/snakemake

Snakemake template with a slurm profile (marcc).

Primary LanguagePythonMIT LicenseMIT

snakemake

This repository works as a template to start a Snakemake project. Along with a basic file structure and example codes, it contains a snakemake profile to submit jobs on MARCC.

How to install Snakemake on MARCC

##########################################################
### load required modules                              ###
##########################################################

# load anaconda module version >= 4.6.0
module load  anaconda

# load python
module load python/3.7.4-anaconda 

############################################################
### create and activate a custom conda environment       ###
### to install/update packages without admin privilege   ###
### following instructions from                          ###
### https://www.marcc.jhu.edu/python-environments/.      ###
### see section "Case B. Custom conda environments"      ###
############################################################

# go to a directory to create conda 
# NOTE: MARCC recommends creating conda environments inside ~/work/code/
cd /home-1/asaha6@jhu.edu/python_env/conda # remember to change the directory

# create reqs.yaml file with basic packages
printf "dependencies:\n\
  - python=3.7\n\
  - matplotlib\n\
  - scipy\n\
  - numpy\n\
  - nb_conda_kernels\n\
  - au-eoed::gnu-parallel\n\
  - h5py\n\
  - pip\n\
  - pip:\n\
    - sphinx" > reqs.yaml
    
# install conda environment
conda env update --file reqs.yaml -p ./my_conda_env

# activate conda environment
conda activate /home-net/home-1/asaha6@jhu.edu/python_env/conda/my_conda_env

##############################################################################
### install snakemake using the new enviroment following instructions from ###
### https://snakemake.readthedocs.io/en/stable/tutorial/tutorial.html      ###
##############################################################################

# install mamba
conda install -c conda-forge mamba

# install snakemake using mamba
mamba create -c conda-forge -c bioconda -n snakemake snakemake

# exit from current environment
conda deactivate

# activate snakemake 
conda activate snakemake

# now you may run snakemake commands. test if help works.
snakemake --help

How to activate (and deactivate) Snakemake

module load  anaconda              # >= v4.6.0, use the version used during installation
module load python/3.7.4-anaconda  # >= v3.7, use the version used during installation
conda env list                     # you'll see all available environments
conda activate YOUR/SNAKEMAKE/ENV  # activate snakemake env
# conda deactivate                 # to exit/deactivate snakemake

How to run Snakemake on MARCC

  1. In your github account, create a new repository by using this repository as a template. Related tutorial. You will keep your codes in this repository. No need to write any extra code for demo.
  2. Clone the new repository on marcc. Related tutorial.
    git clone https://github.com/USER-NAME/REPOSITORY-NAME
    
  3. Make sure you are on a MARCC login node and Snakemake is activated. See the section above.
  4. Go to the repository directory on MARCC.
    cd PATH/TO/YOUR/REPO
    
  5. Run the following using maximum 2 cores.
    snakemake --profile profiles/marcc -j2
    

How to configure jobs

Edit the global and job-specific configuration files to configure your jobs.

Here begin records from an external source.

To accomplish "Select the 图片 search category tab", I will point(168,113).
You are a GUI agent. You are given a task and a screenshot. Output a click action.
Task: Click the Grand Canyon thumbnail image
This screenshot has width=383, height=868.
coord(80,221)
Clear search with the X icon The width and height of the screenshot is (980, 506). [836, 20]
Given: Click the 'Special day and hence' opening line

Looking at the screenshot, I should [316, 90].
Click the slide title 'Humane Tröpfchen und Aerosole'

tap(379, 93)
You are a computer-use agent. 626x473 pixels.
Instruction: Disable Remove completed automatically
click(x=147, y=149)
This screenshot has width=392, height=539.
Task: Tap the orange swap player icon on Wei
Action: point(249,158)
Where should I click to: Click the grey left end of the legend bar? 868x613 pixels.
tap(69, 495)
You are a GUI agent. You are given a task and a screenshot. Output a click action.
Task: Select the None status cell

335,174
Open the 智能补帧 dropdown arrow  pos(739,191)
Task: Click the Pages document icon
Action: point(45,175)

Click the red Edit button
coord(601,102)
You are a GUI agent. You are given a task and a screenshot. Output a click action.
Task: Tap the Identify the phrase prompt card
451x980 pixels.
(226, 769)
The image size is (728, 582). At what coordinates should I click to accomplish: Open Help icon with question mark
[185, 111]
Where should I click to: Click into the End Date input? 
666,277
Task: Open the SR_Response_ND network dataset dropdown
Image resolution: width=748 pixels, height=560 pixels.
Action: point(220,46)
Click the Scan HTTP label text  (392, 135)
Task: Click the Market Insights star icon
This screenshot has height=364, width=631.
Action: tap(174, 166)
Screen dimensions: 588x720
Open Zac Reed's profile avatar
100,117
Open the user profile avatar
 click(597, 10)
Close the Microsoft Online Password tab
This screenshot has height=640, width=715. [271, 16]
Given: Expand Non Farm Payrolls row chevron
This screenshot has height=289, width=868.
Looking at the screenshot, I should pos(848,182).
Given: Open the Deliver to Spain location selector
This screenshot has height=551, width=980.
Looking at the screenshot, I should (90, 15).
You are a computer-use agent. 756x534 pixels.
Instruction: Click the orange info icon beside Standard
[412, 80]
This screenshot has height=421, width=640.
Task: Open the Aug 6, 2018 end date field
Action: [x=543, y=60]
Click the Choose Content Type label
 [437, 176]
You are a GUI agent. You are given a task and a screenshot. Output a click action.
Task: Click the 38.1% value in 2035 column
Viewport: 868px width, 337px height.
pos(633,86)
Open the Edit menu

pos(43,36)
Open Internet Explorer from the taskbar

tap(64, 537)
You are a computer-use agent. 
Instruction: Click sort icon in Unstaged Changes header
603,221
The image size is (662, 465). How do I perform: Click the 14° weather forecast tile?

Global configuration file: profiles/marcc/config.yaml.

restart-times: 0                  # if failed, the job will not be restarted
jobscript: "slurm-jobscript.sh"
cluster: "slurm-submit.py"
cluster-status: "slurm-status.py"
max-jobs-per-second: 1            # max job submission rate 1 job/sec
max-status-checks-per-second: 10
local-cores: 1
latency-wait: 60                  # wait time (sec) if output file not found

Job-specific configuration file: profiles/marcc/cluster_config.yaml.

# default configuration for every rule (unless overridden)
__default__:
  partition: express
  nodes: 1
  ntasks: 1
  time: 10  # min
  output: "output/marcc_logs/{rule}/slurm-%j.out"
  error: "output/marcc_logs/{rule}/slurm-%j.err"
  job-name: "{rule}"

# configuration for "project_counts" rule -- overrides the default
project_counts:
  time: 15
  ntasks: 2

How to customize the repository for a specific project

  1. Add your scripts in the repository -- preferably in src folder (please create the folder).
  2. Edit configuration variables in config/config.yaml file.
  3. Add your Snakemake rules in rules folder.
  4. Edit Snakefile to aggregate all rules and to define final outcomes of the project.
  5. Edit profiles/marcc/cluster_config.yaml to allocate resources for each job.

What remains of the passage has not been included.